(Data items)
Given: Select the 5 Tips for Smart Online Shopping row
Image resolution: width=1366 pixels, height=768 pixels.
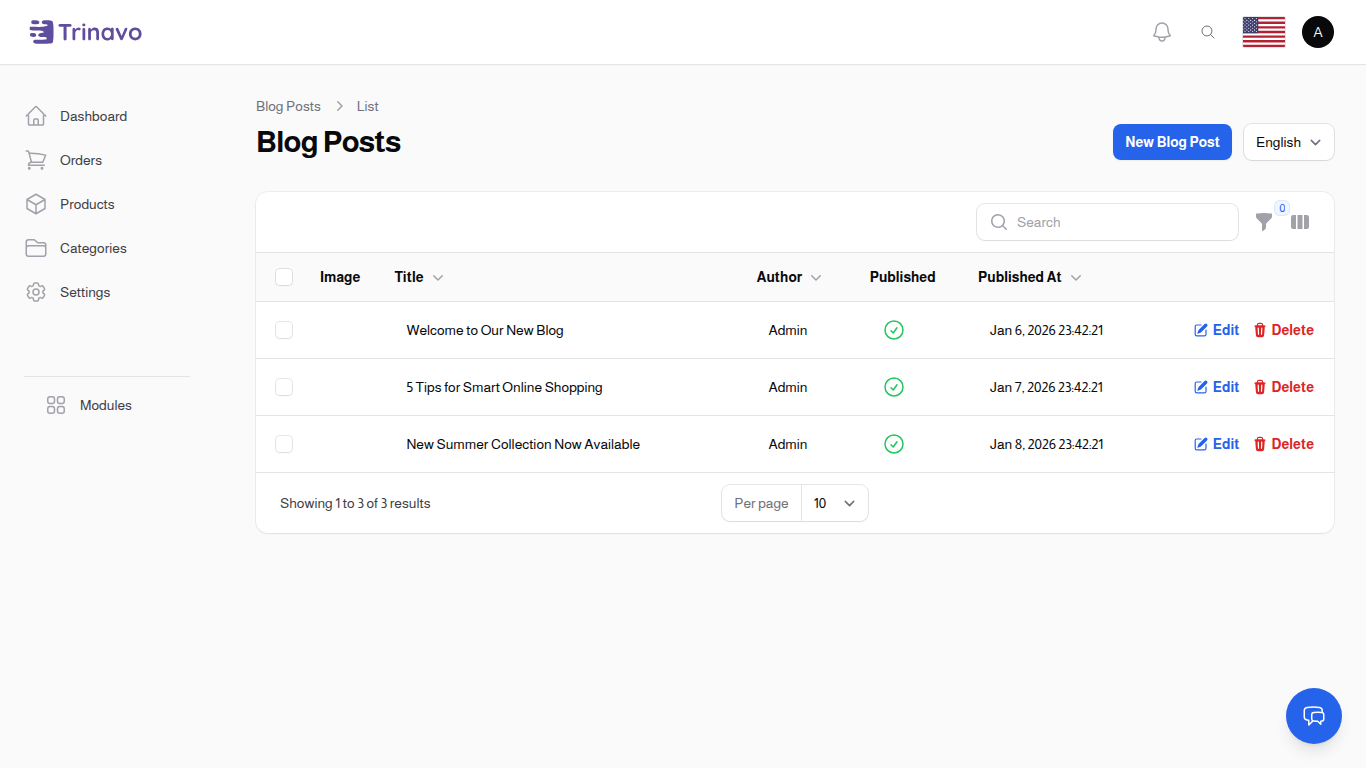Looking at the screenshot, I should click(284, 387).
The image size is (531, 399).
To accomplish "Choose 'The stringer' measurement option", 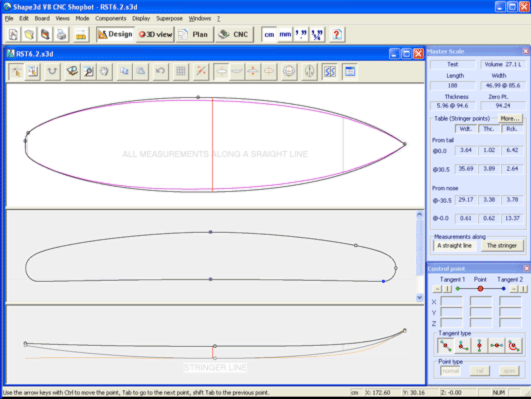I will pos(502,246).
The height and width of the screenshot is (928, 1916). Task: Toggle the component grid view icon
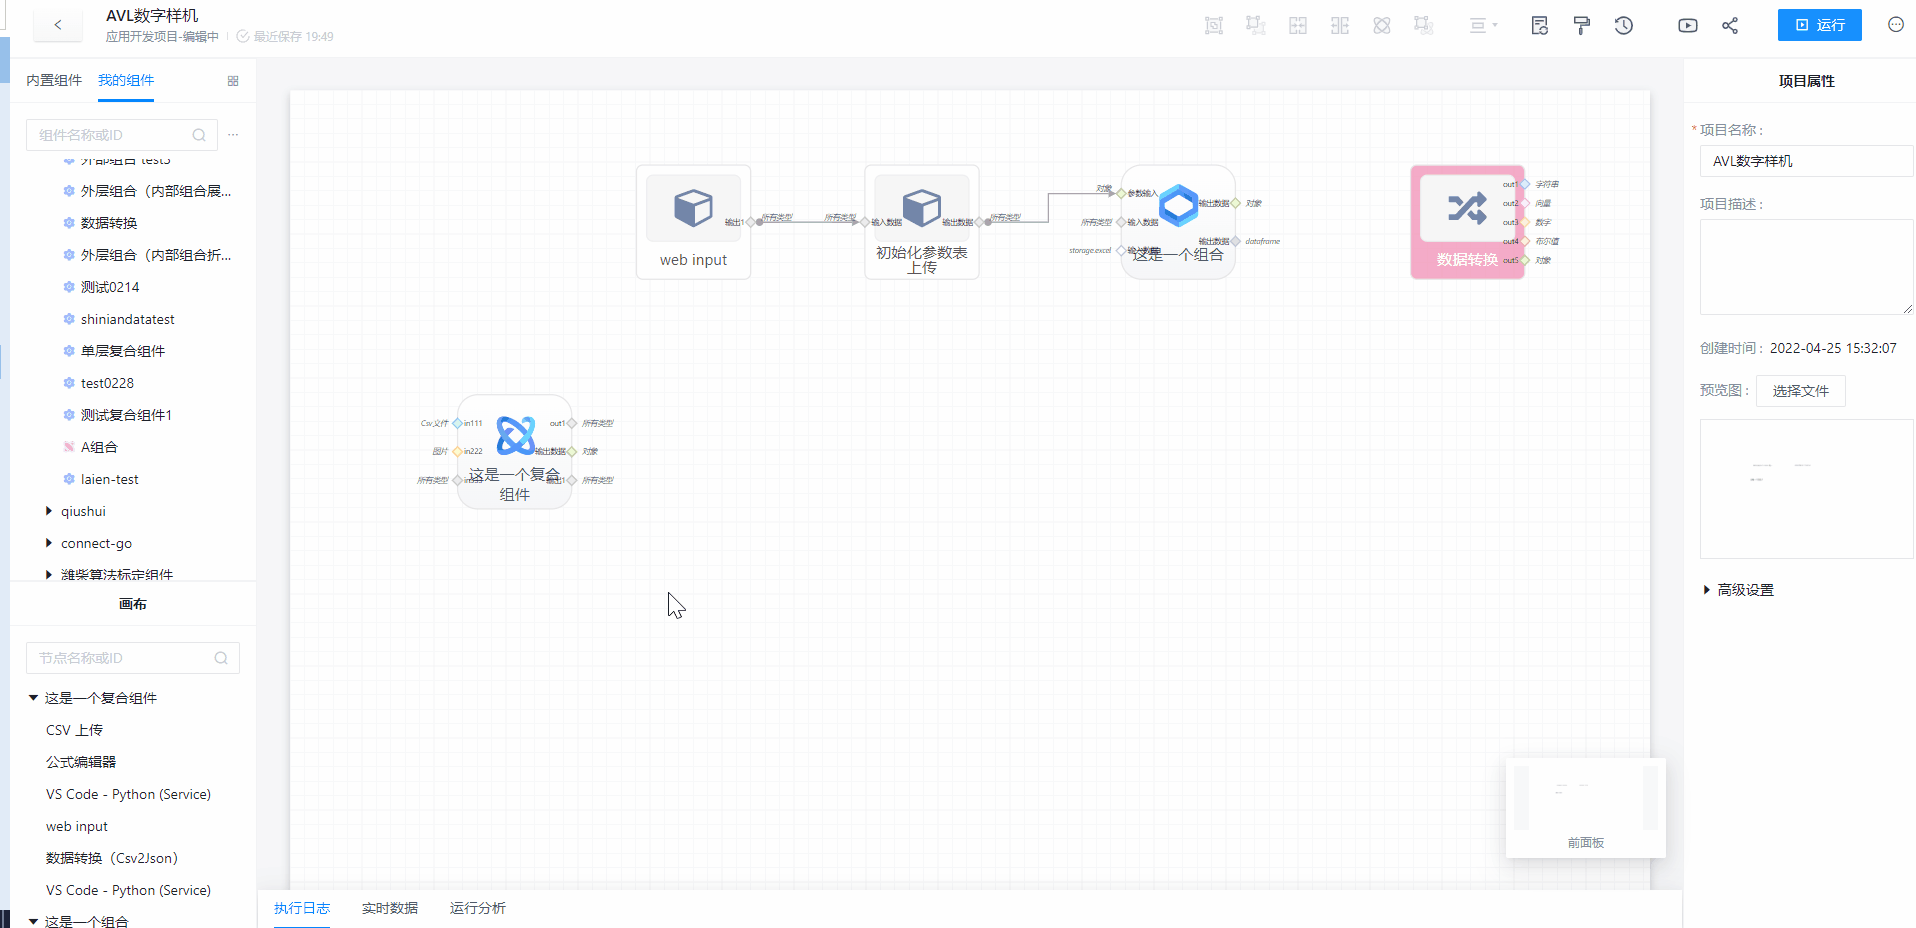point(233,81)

==

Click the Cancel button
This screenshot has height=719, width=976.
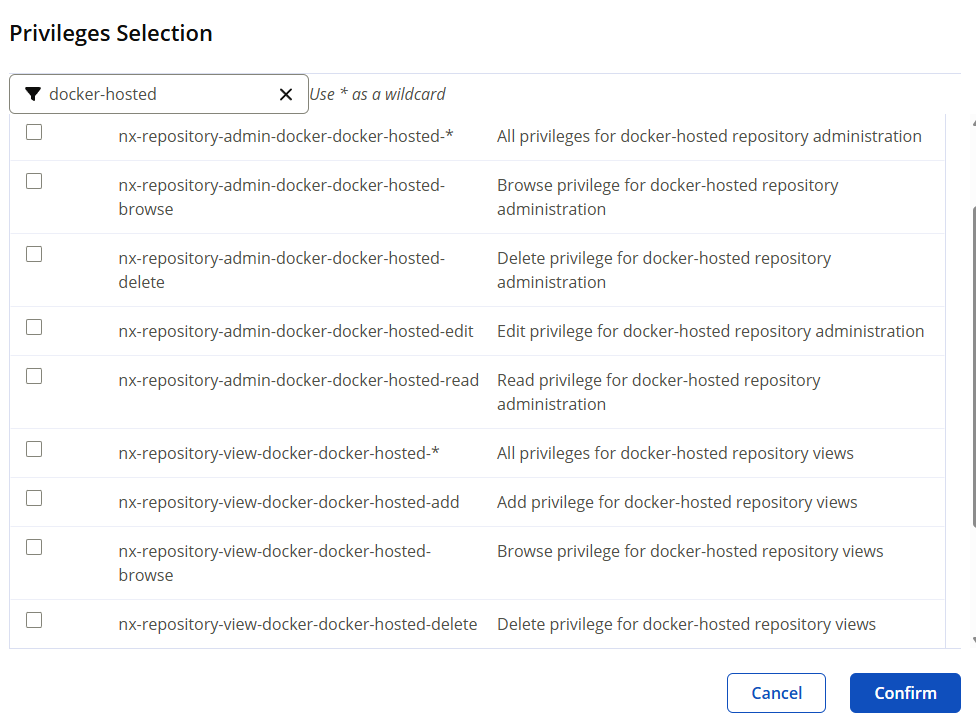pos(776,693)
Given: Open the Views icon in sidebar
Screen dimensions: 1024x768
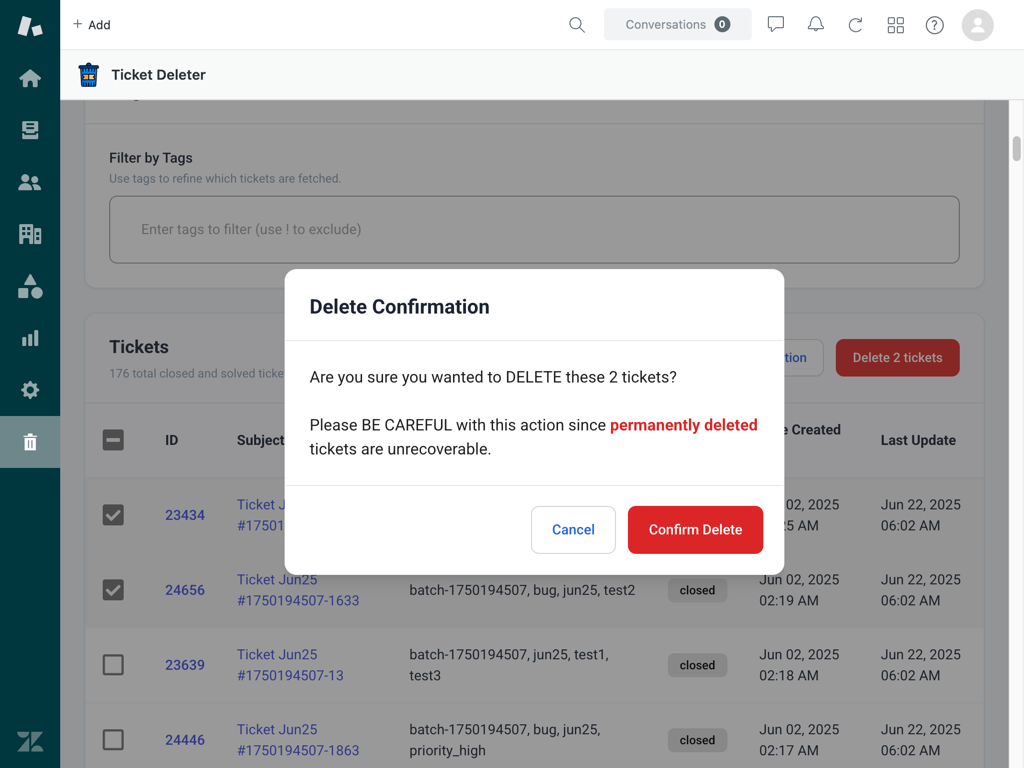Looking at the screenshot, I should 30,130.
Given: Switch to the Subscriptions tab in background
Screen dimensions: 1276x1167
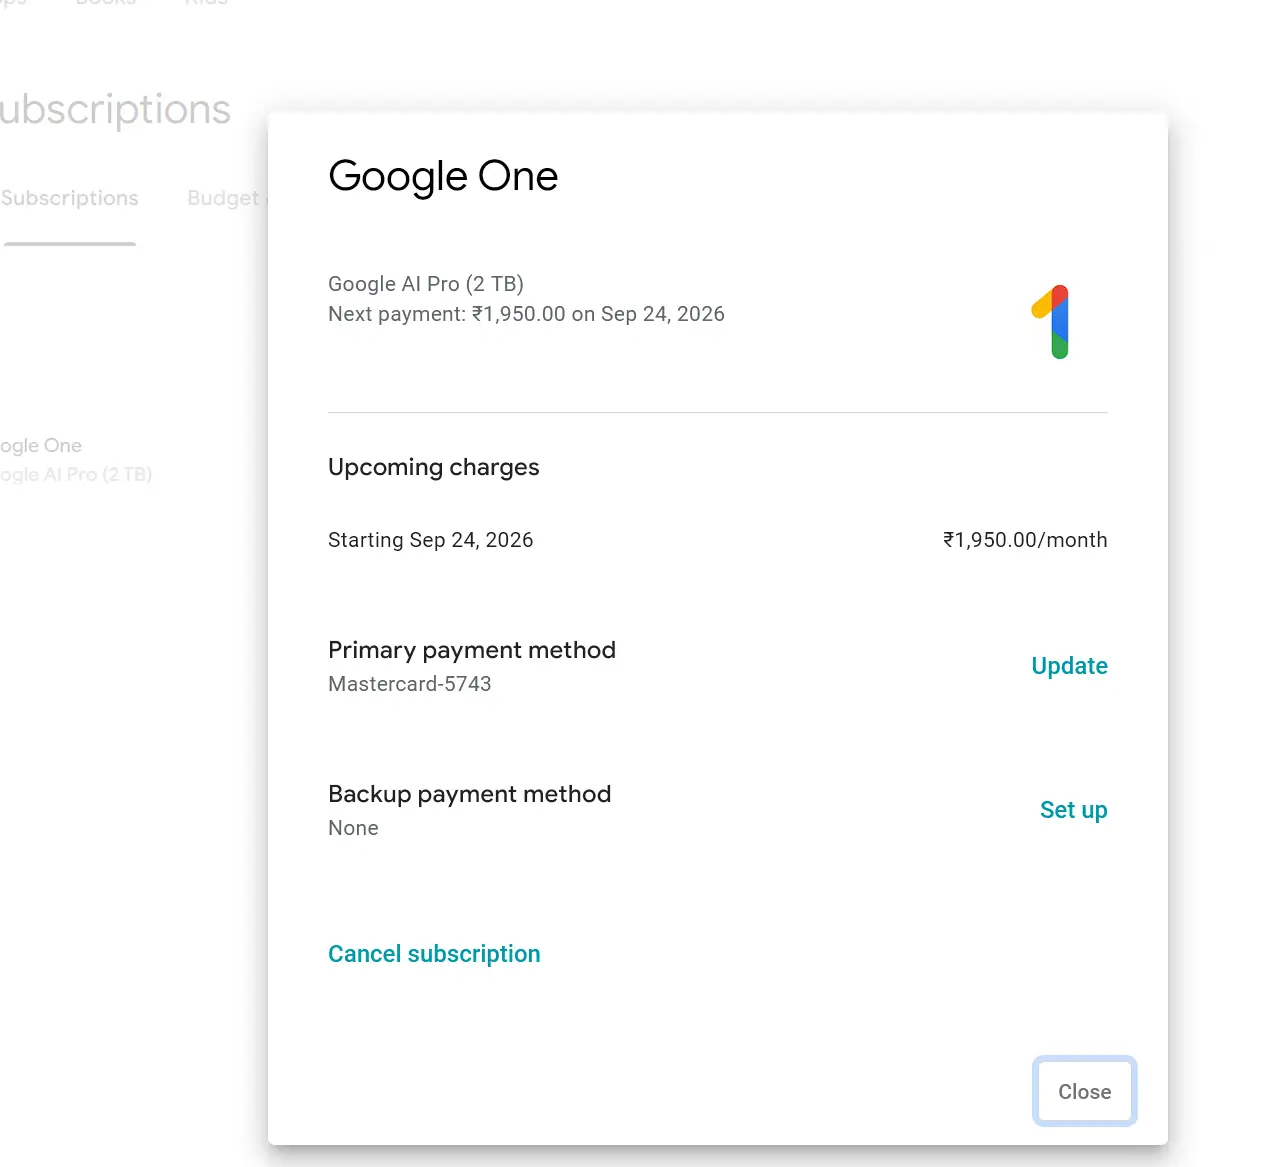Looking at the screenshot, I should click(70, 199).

...

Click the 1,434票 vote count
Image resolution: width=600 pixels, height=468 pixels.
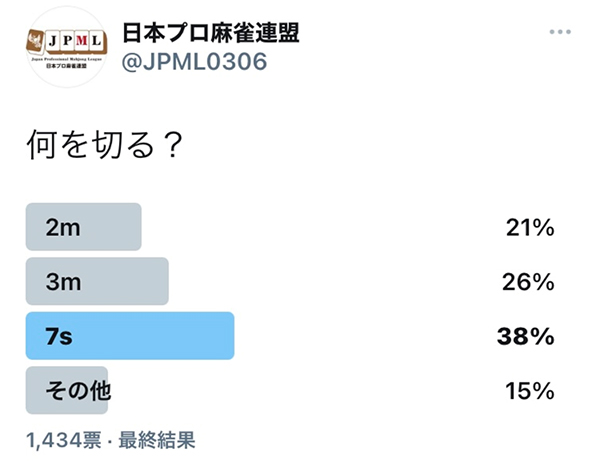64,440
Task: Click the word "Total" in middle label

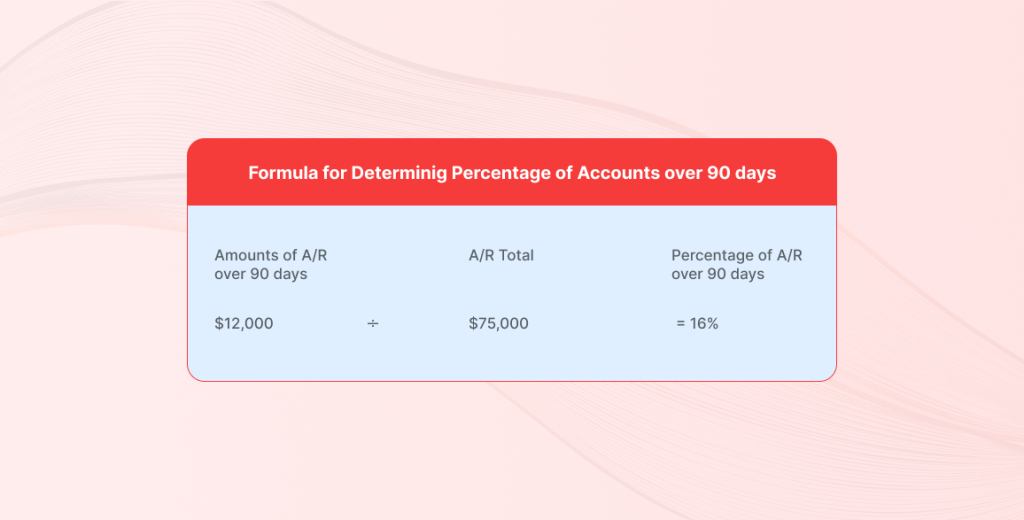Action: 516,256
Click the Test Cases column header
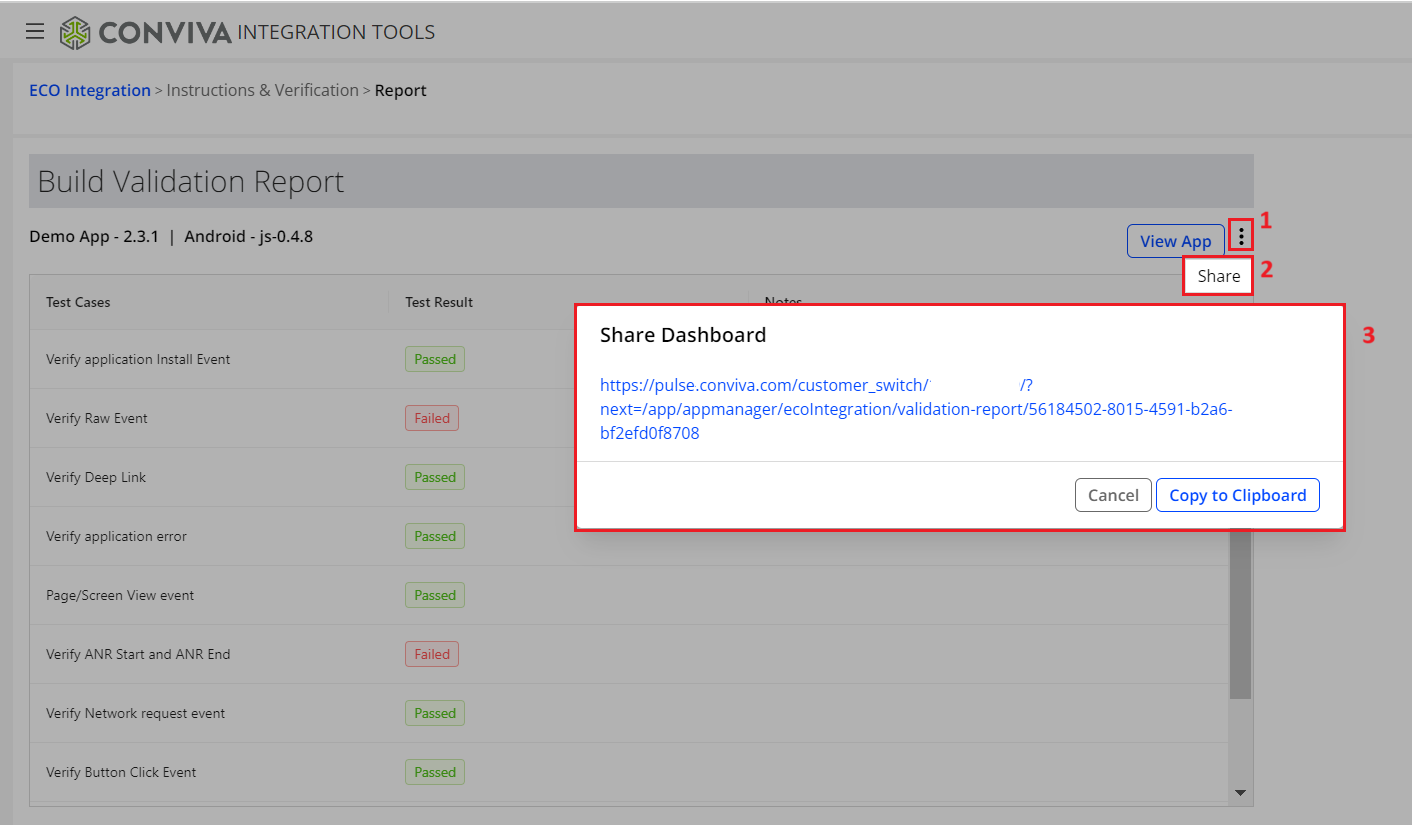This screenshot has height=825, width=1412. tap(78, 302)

#### [Goal of the exercise]
State how many lines above contain the word "Given", and nothing more.

#### [Written response]
3